Exercise brief: Output the data below only from the line containing "This screenshot has height=619, width=1494." up to and including the line containing "Image resolution: width=1568", exact and with the pictures left out.

Exercise materials:
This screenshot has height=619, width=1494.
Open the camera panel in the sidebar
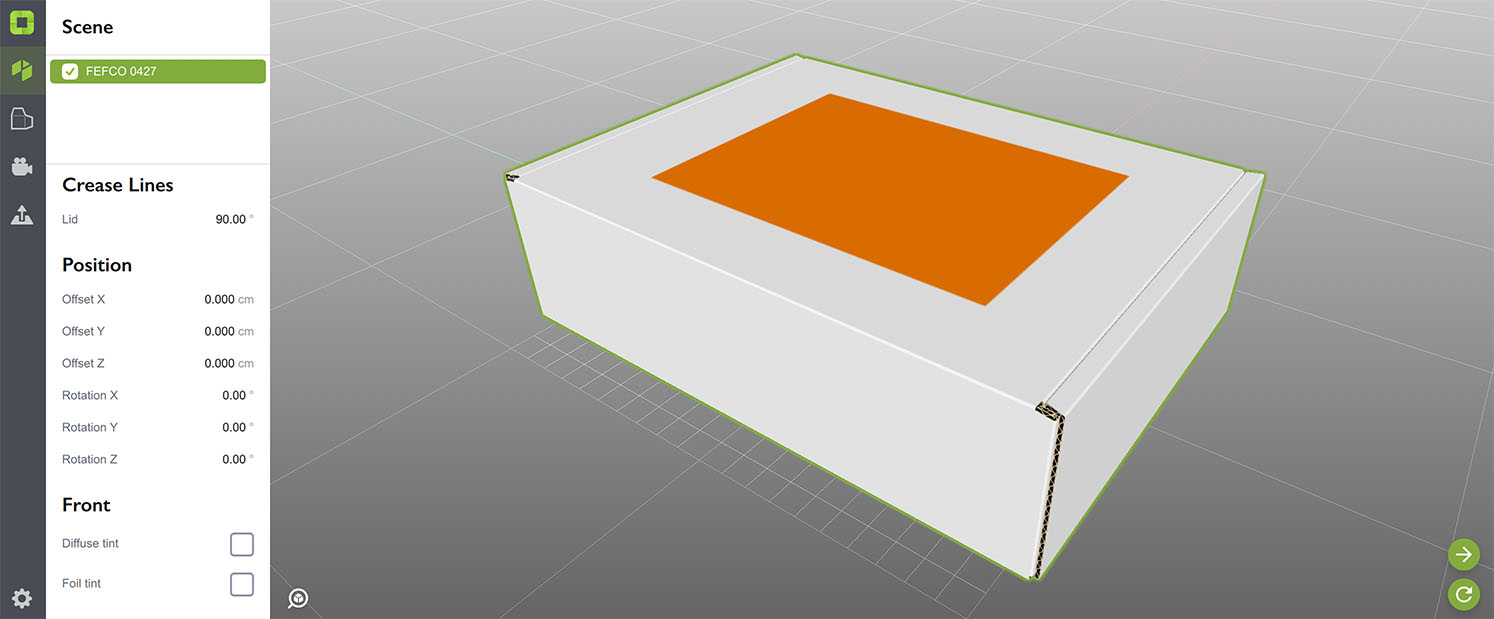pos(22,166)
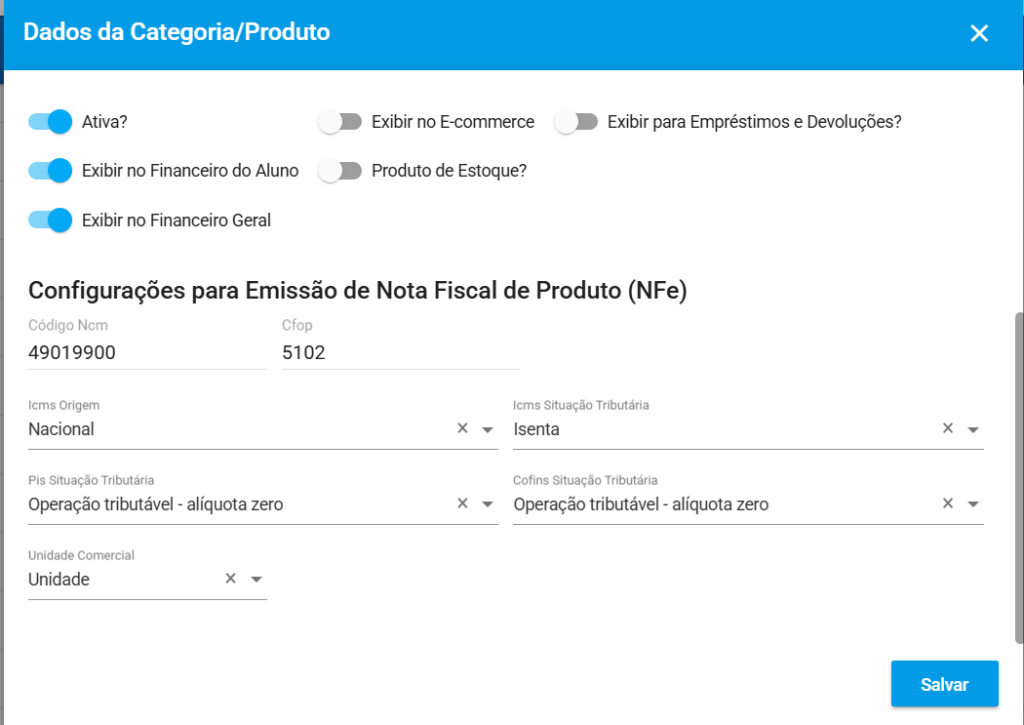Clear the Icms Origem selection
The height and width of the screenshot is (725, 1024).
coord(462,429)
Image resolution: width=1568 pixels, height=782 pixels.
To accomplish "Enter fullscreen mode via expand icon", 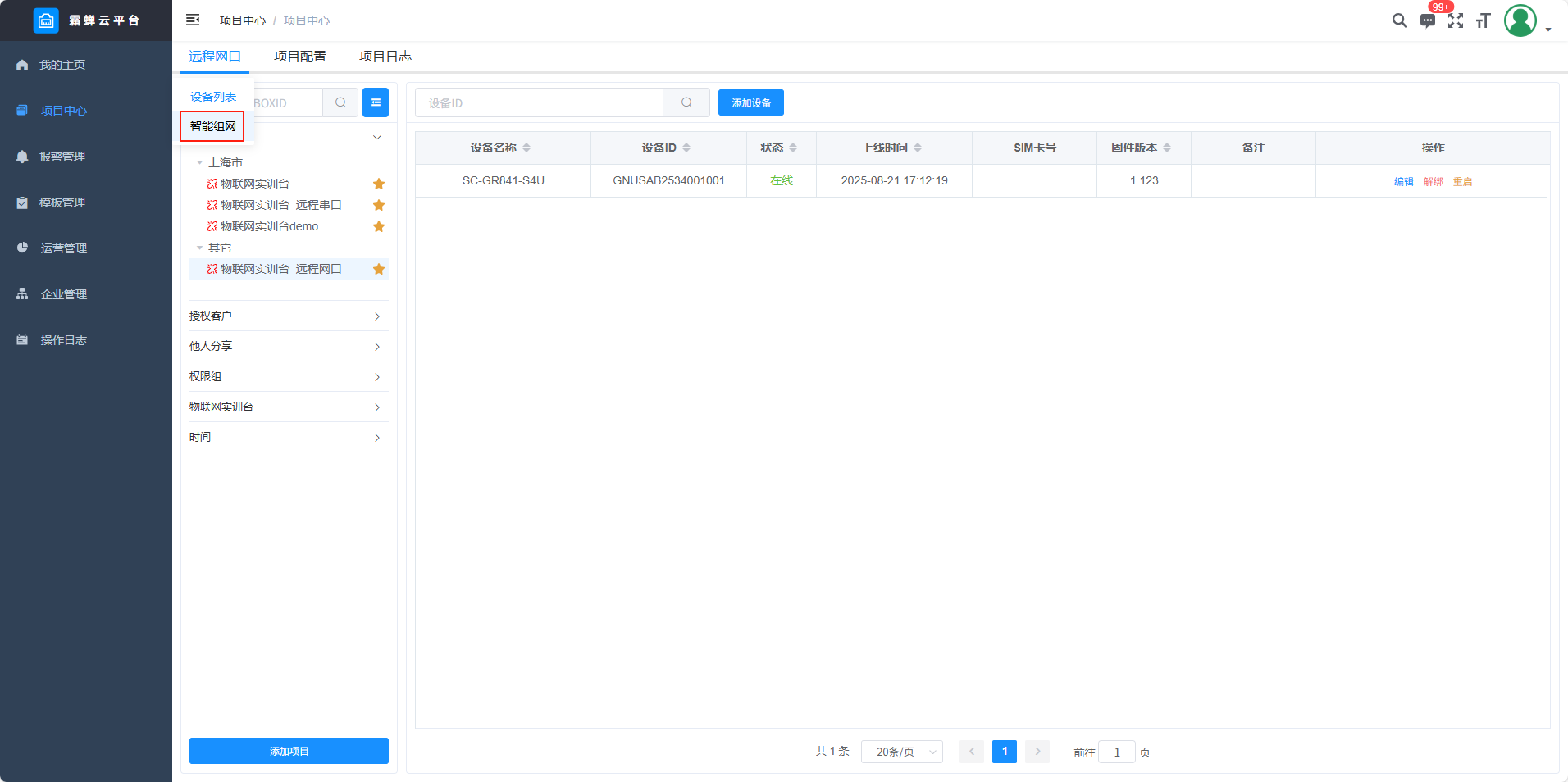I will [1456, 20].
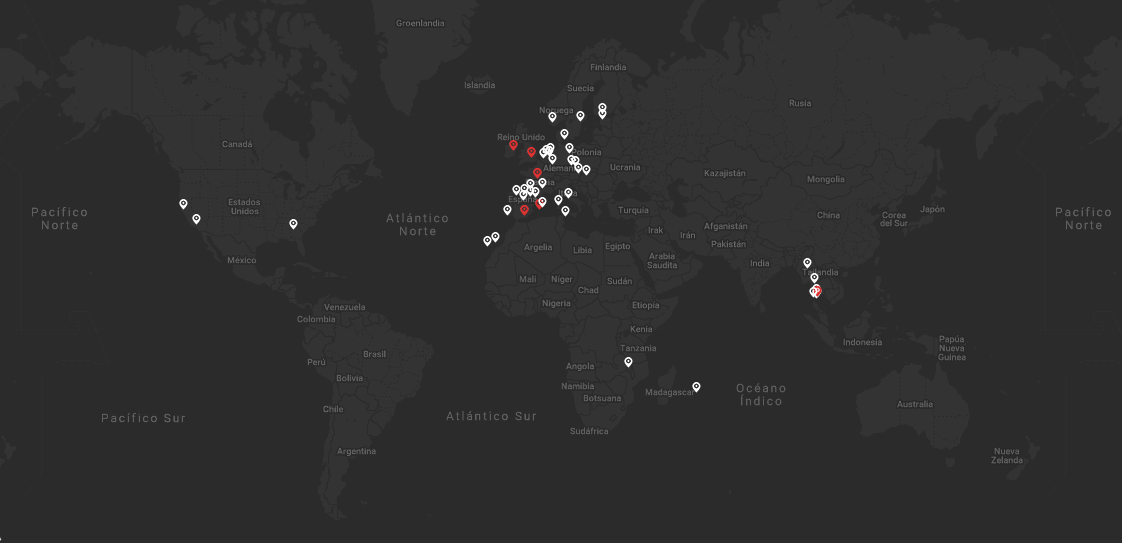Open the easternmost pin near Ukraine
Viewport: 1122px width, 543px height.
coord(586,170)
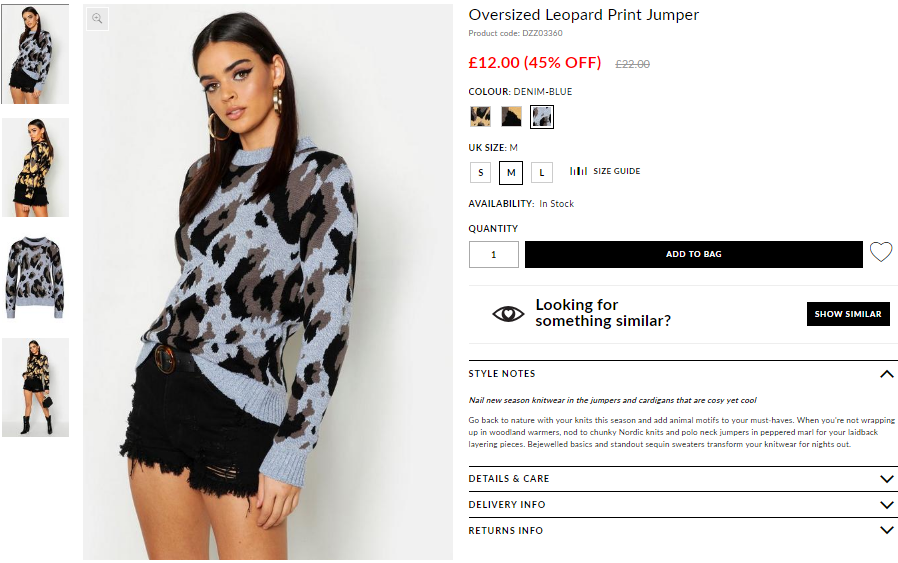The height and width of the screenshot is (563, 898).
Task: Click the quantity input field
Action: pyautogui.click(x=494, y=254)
* * *
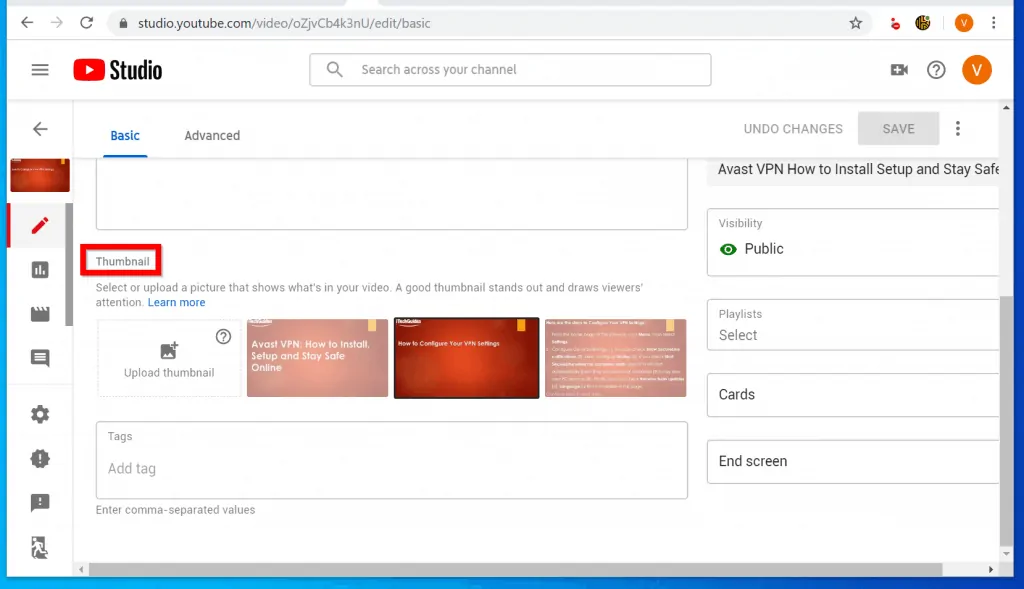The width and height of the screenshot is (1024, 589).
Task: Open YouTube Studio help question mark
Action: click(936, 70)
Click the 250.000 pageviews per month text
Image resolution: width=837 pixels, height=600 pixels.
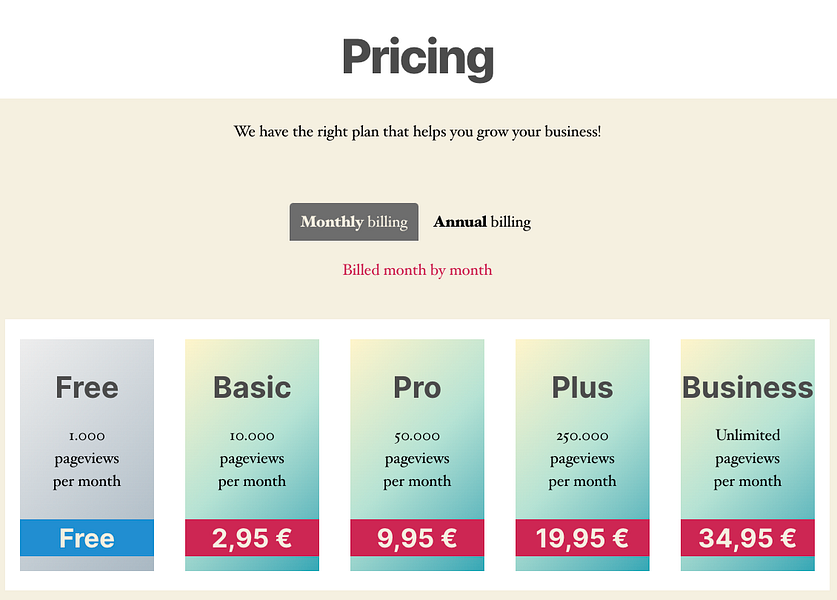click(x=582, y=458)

Exercise result:
This screenshot has height=619, width=1494.
Open the camera panel in the sidebar
pos(22,166)
Clear the Icms Origem selection
The height and width of the screenshot is (725, 1024).
coord(462,429)
Image resolution: width=1568 pixels, height=782 pixels.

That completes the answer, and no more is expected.